» **Set problem**:
Convert the material below into a JSON list of strings, one per line, leaving out blank lines.

Records from a data collection:
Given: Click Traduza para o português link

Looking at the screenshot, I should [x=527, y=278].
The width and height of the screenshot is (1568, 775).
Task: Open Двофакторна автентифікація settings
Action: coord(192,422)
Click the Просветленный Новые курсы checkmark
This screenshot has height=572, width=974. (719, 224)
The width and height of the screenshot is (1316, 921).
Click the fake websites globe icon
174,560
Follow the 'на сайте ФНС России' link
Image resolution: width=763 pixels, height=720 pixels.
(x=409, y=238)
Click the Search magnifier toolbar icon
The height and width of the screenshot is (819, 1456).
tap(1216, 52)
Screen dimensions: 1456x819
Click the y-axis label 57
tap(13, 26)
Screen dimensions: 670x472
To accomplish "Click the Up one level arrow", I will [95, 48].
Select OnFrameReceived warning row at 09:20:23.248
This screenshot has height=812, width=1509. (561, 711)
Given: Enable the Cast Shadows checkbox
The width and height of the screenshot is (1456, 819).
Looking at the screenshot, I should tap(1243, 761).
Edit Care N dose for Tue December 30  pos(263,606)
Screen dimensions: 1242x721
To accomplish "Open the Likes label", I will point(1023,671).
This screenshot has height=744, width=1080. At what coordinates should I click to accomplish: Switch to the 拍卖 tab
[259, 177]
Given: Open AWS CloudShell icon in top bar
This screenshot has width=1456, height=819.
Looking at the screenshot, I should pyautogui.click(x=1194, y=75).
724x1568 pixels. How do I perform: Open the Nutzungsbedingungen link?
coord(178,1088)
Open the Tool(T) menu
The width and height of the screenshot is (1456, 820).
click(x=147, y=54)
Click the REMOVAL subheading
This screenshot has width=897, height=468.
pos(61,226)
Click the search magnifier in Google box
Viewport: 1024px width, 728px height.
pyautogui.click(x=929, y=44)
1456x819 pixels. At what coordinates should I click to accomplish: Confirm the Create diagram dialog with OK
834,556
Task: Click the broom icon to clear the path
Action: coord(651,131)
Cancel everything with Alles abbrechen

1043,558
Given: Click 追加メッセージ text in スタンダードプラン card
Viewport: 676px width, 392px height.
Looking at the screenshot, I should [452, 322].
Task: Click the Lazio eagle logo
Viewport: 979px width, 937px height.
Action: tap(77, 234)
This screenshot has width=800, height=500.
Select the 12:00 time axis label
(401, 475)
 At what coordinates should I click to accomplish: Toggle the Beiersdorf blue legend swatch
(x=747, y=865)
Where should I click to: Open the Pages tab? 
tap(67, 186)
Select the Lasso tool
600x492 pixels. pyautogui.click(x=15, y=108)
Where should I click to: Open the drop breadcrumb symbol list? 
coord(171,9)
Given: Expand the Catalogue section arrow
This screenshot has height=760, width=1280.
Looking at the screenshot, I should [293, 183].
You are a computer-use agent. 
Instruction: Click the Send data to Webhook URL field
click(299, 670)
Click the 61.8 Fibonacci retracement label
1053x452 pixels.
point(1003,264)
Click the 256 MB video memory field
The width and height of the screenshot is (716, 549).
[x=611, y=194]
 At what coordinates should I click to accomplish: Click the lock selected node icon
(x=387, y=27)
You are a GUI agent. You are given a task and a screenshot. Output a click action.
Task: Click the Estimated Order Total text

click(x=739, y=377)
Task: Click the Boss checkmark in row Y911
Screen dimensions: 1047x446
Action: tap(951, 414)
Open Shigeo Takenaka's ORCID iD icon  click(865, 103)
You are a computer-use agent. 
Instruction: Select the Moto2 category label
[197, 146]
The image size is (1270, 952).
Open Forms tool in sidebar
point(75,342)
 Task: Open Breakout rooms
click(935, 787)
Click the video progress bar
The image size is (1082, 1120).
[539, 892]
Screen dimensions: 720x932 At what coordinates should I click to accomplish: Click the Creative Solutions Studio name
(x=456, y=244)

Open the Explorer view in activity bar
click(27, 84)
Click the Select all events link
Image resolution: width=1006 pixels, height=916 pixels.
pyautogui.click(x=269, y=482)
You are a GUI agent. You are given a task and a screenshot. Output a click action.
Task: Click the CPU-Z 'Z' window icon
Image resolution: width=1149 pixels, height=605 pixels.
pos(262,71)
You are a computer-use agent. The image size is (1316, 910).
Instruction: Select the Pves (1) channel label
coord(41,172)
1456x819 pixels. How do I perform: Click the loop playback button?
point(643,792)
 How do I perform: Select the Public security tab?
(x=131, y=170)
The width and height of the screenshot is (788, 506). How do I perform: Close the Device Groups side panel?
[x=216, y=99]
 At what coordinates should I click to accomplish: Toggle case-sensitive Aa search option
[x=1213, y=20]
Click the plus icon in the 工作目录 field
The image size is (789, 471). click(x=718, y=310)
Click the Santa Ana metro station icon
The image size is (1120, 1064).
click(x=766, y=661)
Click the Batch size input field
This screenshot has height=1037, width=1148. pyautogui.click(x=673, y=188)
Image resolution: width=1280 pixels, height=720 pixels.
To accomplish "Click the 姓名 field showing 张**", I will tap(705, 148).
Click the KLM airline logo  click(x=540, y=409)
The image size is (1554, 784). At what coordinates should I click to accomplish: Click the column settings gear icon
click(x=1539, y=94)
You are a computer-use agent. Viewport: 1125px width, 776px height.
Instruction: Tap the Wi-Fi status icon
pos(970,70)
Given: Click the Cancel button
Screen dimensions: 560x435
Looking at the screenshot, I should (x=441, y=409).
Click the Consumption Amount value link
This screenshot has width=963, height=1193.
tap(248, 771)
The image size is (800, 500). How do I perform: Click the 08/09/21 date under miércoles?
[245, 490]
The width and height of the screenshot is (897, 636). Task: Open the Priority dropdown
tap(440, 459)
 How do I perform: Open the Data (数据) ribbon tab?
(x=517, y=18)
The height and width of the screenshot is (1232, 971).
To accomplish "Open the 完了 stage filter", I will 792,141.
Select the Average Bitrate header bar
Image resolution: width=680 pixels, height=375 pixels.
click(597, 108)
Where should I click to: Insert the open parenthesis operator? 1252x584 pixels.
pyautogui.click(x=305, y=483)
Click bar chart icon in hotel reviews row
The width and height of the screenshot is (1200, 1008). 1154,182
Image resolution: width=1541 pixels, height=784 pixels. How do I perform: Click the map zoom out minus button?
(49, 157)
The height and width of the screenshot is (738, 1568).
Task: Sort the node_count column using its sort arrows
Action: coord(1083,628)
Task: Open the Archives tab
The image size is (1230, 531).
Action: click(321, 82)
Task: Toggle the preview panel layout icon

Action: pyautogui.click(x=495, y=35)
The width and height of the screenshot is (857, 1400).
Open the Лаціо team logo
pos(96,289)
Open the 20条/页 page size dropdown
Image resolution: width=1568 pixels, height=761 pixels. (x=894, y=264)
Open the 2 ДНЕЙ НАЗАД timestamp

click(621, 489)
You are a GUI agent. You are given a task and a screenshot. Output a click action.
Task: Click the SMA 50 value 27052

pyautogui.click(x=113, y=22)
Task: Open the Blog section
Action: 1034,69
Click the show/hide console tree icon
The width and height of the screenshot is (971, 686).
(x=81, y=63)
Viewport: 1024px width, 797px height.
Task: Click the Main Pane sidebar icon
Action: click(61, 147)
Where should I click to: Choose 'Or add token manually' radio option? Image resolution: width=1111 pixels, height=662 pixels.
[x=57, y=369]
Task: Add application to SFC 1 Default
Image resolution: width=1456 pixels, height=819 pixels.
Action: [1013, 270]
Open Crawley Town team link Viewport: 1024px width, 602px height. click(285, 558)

» **Completed task**:
[
  "Given: Click Traduza para o português link",
  "Looking at the screenshot, I should [x=527, y=278].",
  "The width and height of the screenshot is (1568, 775).",
  "Task: Open Двофакторна автентифікація settings",
  "Action: coord(192,422)",
  "Click the Просветленный Новые курсы checkmark",
  "This screenshot has height=572, width=974. (719, 224)",
  "The width and height of the screenshot is (1316, 921).",
  "Click the fake websites globe icon",
  "174,560",
  "Follow the 'на сайте ФНС России' link",
  "Image resolution: width=763 pixels, height=720 pixels.",
  "(x=409, y=238)",
  "Click the Search magnifier toolbar icon",
  "The height and width of the screenshot is (819, 1456).",
  "tap(1216, 52)",
  "Screen dimensions: 1456x819",
  "Click the y-axis label 57",
  "tap(13, 26)",
  "Screen dimensions: 670x472",
  "To accomplish \"Click the Up one level arrow\", I will [95, 48].",
  "Select OnFrameReceived warning row at 09:20:23.248",
  "This screenshot has height=812, width=1509. (561, 711)",
  "Given: Enable the Cast Shadows checkbox",
  "The width and height of the screenshot is (1456, 819).",
  "Looking at the screenshot, I should tap(1243, 761).",
  "Edit Care N dose for Tue December 30  pos(263,606)",
  "Screen dimensions: 1242x721",
  "To accomplish \"Open the Likes label\", I will point(1023,671).",
  "This screenshot has height=744, width=1080. At what coordinates should I click to accomplish: Switch to the 拍卖 tab",
  "[259, 177]",
  "Given: Open AWS CloudShell icon in top bar",
  "This screenshot has width=1456, height=819.",
  "Looking at the screenshot, I should pyautogui.click(x=1194, y=75).",
  "724x1568 pixels. How do I perform: Open the Nutzungsbedingungen link?",
  "coord(178,1088)",
  "Open the Tool(T) menu",
  "The width and height of the screenshot is (1456, 820).",
  "click(x=147, y=54)",
  "Click the REMOVAL subheading",
  "This screenshot has width=897, height=468.",
  "pos(61,226)",
  "Click the search magnifier in Google box",
  "Viewport: 1024px width, 728px height.",
  "pyautogui.click(x=929, y=44)",
  "1456x819 pixels. At what coordinates should I click to accomplish: Confirm the Create diagram dialog with OK",
  "834,556",
  "Task: Click the broom icon to clear the path",
  "Action: coord(651,131)",
  "Cancel everything with Alles abbrechen",
  "1043,558",
  "Given: Click 追加メッセージ text in スタンダードプラン card",
  "Viewport: 676px width, 392px height.",
  "Looking at the screenshot, I should [452, 322].",
  "Task: Click the Lazio eagle logo",
  "Viewport: 979px width, 937px height.",
  "Action: tap(77, 234)",
  "This screenshot has width=800, height=500.",
  "Select the 12:00 time axis label",
  "(401, 475)",
  " At what coordinates should I click to accomplish: Toggle the Beiersdorf blue legend swatch",
  "(x=747, y=865)",
  "Where should I click to: Open the Pages tab? ",
  "tap(67, 186)",
  "Select the Lasso tool",
  "600x492 pixels. pyautogui.click(x=15, y=108)",
  "Where should I click to: Open the drop breadcrumb symbol list? ",
  "coord(171,9)",
  "Given: Expand the Catalogue section arrow",
  "This screenshot has height=760, width=1280.",
  "Looking at the screenshot, I should [293, 183].",
  "You are a computer-use agent. ",
  "Instruction: Click the Send data to Webhook URL field",
  "click(299, 670)",
  "Click the 61.8 Fibonacci retracement label",
  "1053x452 pixels.",
  "point(1003,264)",
  "Click the 256 MB video memory field",
  "The width and height of the screenshot is (716, 549).",
  "[x=611, y=194]",
  " At what coordinates should I click to accomplish: Click the lock selected node icon",
  "(x=387, y=27)",
  "You are a GUI agent. You are given a task and a screenshot. Output a click action.",
  "Task: Click the Estimated Order Total text",
  "click(x=739, y=377)",
  "Task: Click the Boss checkmark in row Y911",
  "Screen dimensions: 1047x446",
  "Action: tap(951, 414)",
  "Open Shigeo Takenaka's ORCID iD icon  click(865, 103)",
  "You are a computer-use agent. ",
  "Instruction: Select the Moto2 category label",
  "[197, 146]",
  "The image size is (1270, 952).",
  "Open Forms tool in sidebar",
  "point(75,342)",
  " Task: Open Breakout rooms",
  "click(935, 787)",
  "Click the video progress bar",
  "The image size is (1082, 1120).",
  "[539, 892]",
  "Screen dimensions: 720x932 At what coordinates should I click to accomplish: Click the Creative Solutions Studio name",
  "(x=456, y=244)",
  "Open the Explorer view in activity bar",
  "click(27, 84)",
  "Click the Select all events link",
  "Image resolution: width=1006 pixels, height=916 pixels.",
  "pyautogui.click(x=269, y=482)",
  "You are a GUI agent. You are given a task and a screenshot. Output a click action.",
  "Task: Click the CPU-Z 'Z' window icon",
  "Image resolution: width=1149 pixels, height=605 pixels.",
  "pos(262,71)",
  "You are a computer-use agent. The image size is (1316, 910).",
  "Instruction: Select the Pves (1) channel label",
  "coord(41,172)",
  "1456x819 pixels. How do I perform: Click the loop playback button?",
  "point(643,792)",
  " How do I perform: Select the Public security tab?",
  "(x=131, y=170)",
  "The width and height of the screenshot is (788, 506). How do I perform: Close the Device Groups side panel?",
  "[x=216, y=99]",
  " At what coordinates should I click to accomplish: Toggle case-sensitive Aa search option",
  "[x=1213, y=20]",
  "Click the plus icon in the 工作目录 field",
  "The image size is (789, 471). click(x=718, y=310)",
  "Click the Santa Ana metro station icon",
  "The image size is (1120, 1064).",
  "click(x=766, y=661)",
  "Click the Batch size input field",
  "This screenshot has height=1037, width=1148. pyautogui.click(x=673, y=188)",
  "Image resolution: width=1280 pixels, height=720 pixels.",
  "To accomplish \"Click the 姓名 field showing 张**\", I will tap(705, 148).",
  "Click the KLM airline logo  click(x=540, y=409)",
  "The image size is (1554, 784). At what coordinates should I click to accomplish: Click the column settings gear icon",
  "click(x=1539, y=94)",
  "You are a computer-use agent. Viewport: 1125px width, 776px height.",
  "Instruction: Tap the Wi-Fi status icon",
  "pos(970,70)",
  "Given: Click the Cancel button",
  "Screen dimensions: 560x435",
  "Looking at the screenshot, I should (x=441, y=409).",
  "Click the Consumption Amount value link",
  "This screenshot has width=963, height=1193.",
  "tap(248, 771)",
  "The image size is (800, 500). How do I perform: Click the 08/09/21 date under miércoles?",
  "[245, 490]",
  "The width and height of the screenshot is (897, 636). Task: Open the Priority dropdown",
  "tap(440, 459)",
  " How do I perform: Open the Data (数据) ribbon tab?",
  "(x=517, y=18)",
  "The height and width of the screenshot is (1232, 971).",
  "To accomplish \"Open the 完了 stage filter\", I will 792,141.",
  "Select the Average Bitrate header bar",
  "Image resolution: width=680 pixels, height=375 pixels.",
  "click(597, 108)",
  "Where should I click to: Insert the open parenthesis operator? 1252x584 pixels.",
  "pyautogui.click(x=305, y=483)",
  "Click bar chart icon in hotel reviews row",
  "The width and height of the screenshot is (1200, 1008). 1154,182",
  "Image resolution: width=1541 pixels, height=784 pixels. How do I perform: Click the map zoom out minus button?",
  "(49, 157)",
  "The height and width of the screenshot is (738, 1568).",
  "Task: Sort the node_count column using its sort arrows",
  "Action: coord(1083,628)",
  "Task: Open the Archives tab",
  "The image size is (1230, 531).",
  "Action: click(321, 82)",
  "Task: Toggle the preview panel layout icon",
  "Action: pyautogui.click(x=495, y=35)",
  "The width and height of the screenshot is (857, 1400).",
  "Open the Лаціо team logo",
  "pos(96,289)",
  "Open the 20条/页 page size dropdown",
  "Image resolution: width=1568 pixels, height=761 pixels. (x=894, y=264)",
  "Open the 2 ДНЕЙ НАЗАД timestamp",
  "click(621, 489)",
  "You are a GUI agent. You are given a task and a screenshot. Output a click action.",
  "Task: Click the SMA 50 value 27052",
  "pyautogui.click(x=113, y=22)",
  "Task: Open the Blog section",
  "Action: 1034,69",
  "Click the show/hide console tree icon",
  "The width and height of the screenshot is (971, 686).",
  "(x=81, y=63)",
  "Viewport: 1024px width, 797px height.",
  "Task: Click the Main Pane sidebar icon",
  "Action: click(61, 147)",
  "Where should I click to: Choose 'Or add token manually' radio option? Image resolution: width=1111 pixels, height=662 pixels.",
  "[x=57, y=369]",
  "Task: Add application to SFC 1 Default",
  "Image resolution: width=1456 pixels, height=819 pixels.",
  "Action: [1013, 270]",
  "Open Crawley Town team link Viewport: 1024px width, 602px height. click(285, 558)"
]